First test. Swap out a qualitative method for a experiments.

r = transform_and_match_df(
    text="We use interviews to analyze racial inequalities.",
    remove_concept="qualitative",
    add_concept = "experiments",
    df= df,
    feature_name = "abstract_encodings",
    n=5,
)
r[["Abstract"]]
Abstract
8904 Field experiments have proliferated throughout the social sciences and have become a mainstay for identifying racial discrimination during the hiring process. To date, field experiments of labor market discrimination have generally drawn their sample of job postings from limited sources, often from a single major online job posting website. While providing a large pool of job postings across labor markets, this narrow sampling procedure leaves open questions about the generalizability of the findings from field experiments of racial discrimination in the extant literature. In this paper, w...
6162 Field experiments using fictitious applications have become an increasingly important method for assessing hiring discrimination. Most field experiments of hiring, however, only observe whether the applicant receives an invitation to interview, called the “callback.” How adequate is our understanding of discrimination in the hiring process based on an assessment of discrimination in callbacks, when the ultimate subject of interest is discrimination in job offers? To address this question, we examine evidence from all available field experimental studies of racial or ethnic discrimination i...
9168 Previous research has established that people shift their identities situationally and may come to subconsciously mirror one another. We explore this phenomenon among survey interviewers in the 2004-2018 General Social Survey by drawing on repeated measures of racial identification collected after each interview. We find not only that interviewers self-identify differently over time but also that their response changes cannot be fully explained by several measurement-error related expectations, either random or systematic. Rather, interviewers are significantly more likely to identify thei...
9049 How do the demographic contexts of urban labor markets correlate with the extent to which racial and ethnic minorities are disadvantaged at the hiring stage? This paper builds on two branches of labor market stratification literature to link demographic contexts of labor markets to race- and ethnicity-based hiring discrimination that manifest within them. Relying on a unique large-scale field experiment that involved submitting nearly 12,000 fictitious resumes to real job postings across 50 major urban areas, I found that Black population size is associated with greater discrimination agai...
4843 How do white observers react when people with black heritage assert a biracial, multiracial, or white identity rather than a black identity? To address this question, I conducted two experiments in which participants evaluated a darker-skinned or a lighter-skinned job applicant who presented his identity as either black, biracial, multiracial, or white. The results show that identity assertions influenced how white observers categorized applicants but not how they evaluated applicants. Most white observers accepted the identity of both the lighter-skinned and darker-skinned applicant when ...
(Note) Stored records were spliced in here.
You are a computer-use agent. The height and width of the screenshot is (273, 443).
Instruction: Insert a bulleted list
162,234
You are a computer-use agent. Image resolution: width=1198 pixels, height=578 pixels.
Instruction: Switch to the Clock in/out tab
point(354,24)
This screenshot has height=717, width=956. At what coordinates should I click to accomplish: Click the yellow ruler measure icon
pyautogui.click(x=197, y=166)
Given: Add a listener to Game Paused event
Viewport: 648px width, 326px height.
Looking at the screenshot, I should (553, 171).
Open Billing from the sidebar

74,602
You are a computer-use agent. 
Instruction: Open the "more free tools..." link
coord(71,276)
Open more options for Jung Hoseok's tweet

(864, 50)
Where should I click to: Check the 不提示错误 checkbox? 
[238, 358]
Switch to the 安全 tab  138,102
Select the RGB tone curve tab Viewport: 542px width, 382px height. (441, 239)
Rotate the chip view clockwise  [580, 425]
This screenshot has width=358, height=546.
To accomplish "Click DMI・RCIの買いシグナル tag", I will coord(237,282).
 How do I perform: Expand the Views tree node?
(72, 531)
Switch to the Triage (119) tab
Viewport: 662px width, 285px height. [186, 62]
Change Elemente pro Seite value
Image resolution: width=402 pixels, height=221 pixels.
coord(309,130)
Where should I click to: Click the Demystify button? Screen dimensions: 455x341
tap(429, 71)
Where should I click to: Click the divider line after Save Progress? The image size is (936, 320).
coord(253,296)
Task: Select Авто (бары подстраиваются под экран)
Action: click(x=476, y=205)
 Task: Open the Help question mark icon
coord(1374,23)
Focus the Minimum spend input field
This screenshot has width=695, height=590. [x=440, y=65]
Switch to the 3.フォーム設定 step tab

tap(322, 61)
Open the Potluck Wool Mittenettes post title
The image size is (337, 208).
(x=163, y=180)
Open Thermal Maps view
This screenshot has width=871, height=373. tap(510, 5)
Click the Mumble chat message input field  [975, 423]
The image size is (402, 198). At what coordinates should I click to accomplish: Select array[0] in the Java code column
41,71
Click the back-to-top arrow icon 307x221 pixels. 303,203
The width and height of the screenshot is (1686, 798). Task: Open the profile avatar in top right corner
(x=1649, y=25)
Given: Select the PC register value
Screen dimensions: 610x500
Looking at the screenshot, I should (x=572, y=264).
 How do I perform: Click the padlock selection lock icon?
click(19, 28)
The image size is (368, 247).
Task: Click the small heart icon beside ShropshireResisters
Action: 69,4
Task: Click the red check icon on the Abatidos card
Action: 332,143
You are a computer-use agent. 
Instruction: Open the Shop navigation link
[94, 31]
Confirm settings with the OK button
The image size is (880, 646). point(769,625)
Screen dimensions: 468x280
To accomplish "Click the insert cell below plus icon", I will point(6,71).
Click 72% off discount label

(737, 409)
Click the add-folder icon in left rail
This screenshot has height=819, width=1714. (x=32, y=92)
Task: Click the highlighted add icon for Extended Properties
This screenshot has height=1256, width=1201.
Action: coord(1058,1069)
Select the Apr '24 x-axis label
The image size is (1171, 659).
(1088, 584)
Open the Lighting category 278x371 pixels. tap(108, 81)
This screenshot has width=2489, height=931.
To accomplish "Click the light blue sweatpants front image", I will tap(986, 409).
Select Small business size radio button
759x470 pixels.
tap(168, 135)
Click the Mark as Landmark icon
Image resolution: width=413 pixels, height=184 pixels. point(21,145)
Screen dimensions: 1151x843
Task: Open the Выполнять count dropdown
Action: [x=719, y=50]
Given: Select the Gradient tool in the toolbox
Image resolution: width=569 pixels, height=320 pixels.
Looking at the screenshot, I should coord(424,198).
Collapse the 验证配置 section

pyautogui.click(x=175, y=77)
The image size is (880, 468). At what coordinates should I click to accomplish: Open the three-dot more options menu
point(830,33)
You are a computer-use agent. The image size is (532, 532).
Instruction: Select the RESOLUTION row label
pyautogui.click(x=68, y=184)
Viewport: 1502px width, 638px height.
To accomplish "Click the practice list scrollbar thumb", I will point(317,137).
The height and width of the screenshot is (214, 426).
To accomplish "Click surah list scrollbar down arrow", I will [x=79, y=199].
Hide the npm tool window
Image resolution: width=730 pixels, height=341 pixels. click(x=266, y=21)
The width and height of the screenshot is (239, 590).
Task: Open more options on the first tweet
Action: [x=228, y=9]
Took about eight seconds on my MacBook Air (M2). Results seem encouraging.

How about an actual abstract?

abstract = """Black men and women have different levels of average educational attainment, yet
few studies have focused on explaining how and why these patterns develop. One
explanation may be inequality in experiences with institutional punishment
through exclusionary school discipline and criminal justice exposure. Drawing on
intersectional frameworks and theories of social control, I examine the long-
term association between punishment and the Black gender gap using data from the
Children of the National Longitudinal Survey of Youth 1979 cohort (NLSY-C).
Decomposition analyses reveal that about one third of the gender gap can be
explained by gender differences in experiences with institutional punishments,
net of differences in observed behaviors. These measures are predictive at key
educational transition points, including finishing high school and earning a
4-year college degree. Though Black boys and girls have similar family
backgrounds and grow up in similar neighborhoods, results suggest that Black
girls have a persistent advantage in educational attainment due in part to their
lower levels of exposure to exclusionary school discipline and the criminal
justice system. In addition, I find that gender differences in early
achievement, early externalizing behavioral problems, school experiences, and
substance use in adolescence and early adulthood are associated with gender
differences in educational attainment. Taken together, these results illustrate
the importance of punishment disparities in understanding disparate educational
outcomes over the life course of Black men and women."""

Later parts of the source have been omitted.